‘Speaking of riding,’ Karla said, ‘I’m two-up with Benicia tonight.’
‘You’re… what?’
‘Naveen is bringing Kavita to the costume party, and I’m on Benicia’s back. I hope you’re good with that?’
I was so bad with it, I wanted to pick up motorcycles and throw them at God.
‘You know what,’ Naveen said, watching Karla and me. ‘I’ll just be over there, when we’re ready to roll.’
He backed away a few steps, and then jogged to meet his friends.
‘If I have to get burned or beat up to talk to you, Karla,’ I said, when we were alone, ‘we probably need counselling.’
‘Speak for yourself,’ she said, leaning away from me. ‘Counselling is for people too bored to tell the truth.’
‘That’s funny, coming from someone who won’t tell me the truth right now.’
‘I can’t tell you all of the truth. I thought you understood that?’
‘I don’t understand anything. Are you really going with those people tonight?’
She glanced over her shoulder, and turned back to me again.
‘This party is something different. Do you believe me, that I’m going to this party, and I uninvited you, because I love you?’
‘What I mean is, you’re going to a party, any party, no matter how important it is, after what happened tonight?’
She flared her lips for a second, showing her teeth, locked together. Her eyes opened wide. I knew the look. It wasn’t threatening: it was biting back something that would hurt me. I didn’t care.
‘You knew them, Karla. We’re talking about Nazeer. I don’t know about you, but all I want to do right now is be with you.’
‘It’s hard, what happened to the boy -’
‘And to Nazeer.’
‘And to Nazeer. Sweet Nazeer.’
She stopped, memories of the burly Afghan rubbing at the edges of her resolution. Karla and I both lit the same lamp when we saw Nazeer’s deeply lined face and his fierce, scowling smile, as he opened the door of the mansion.
She took a deep breath, smiled at me, and took my hand in hers.

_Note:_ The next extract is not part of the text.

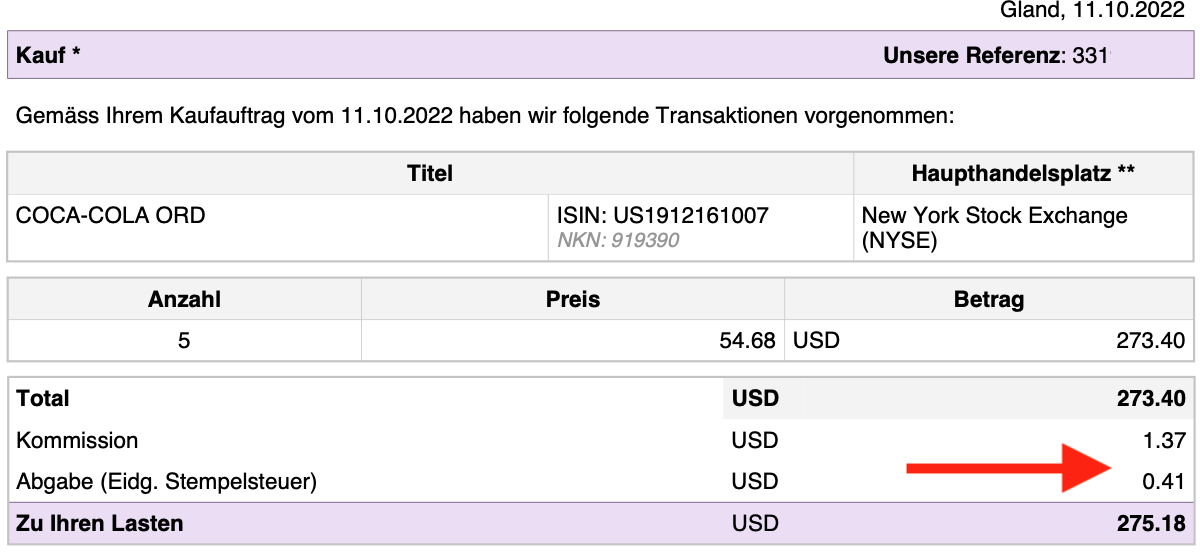
Task: Click the NKN 919390 number
Action: (618, 241)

‘This party really is important, Lin. It will open a lot of secret doors, and it’s gonna let me close a door that I probably shouldn’t have opened in the first place.’
‘What door?’
‘It’s too soon. Please, trust me. Please. Just trust me when I say that this party could give me a chance to walk away from all of this, and live with it, for a long time afterwards, without looking back.’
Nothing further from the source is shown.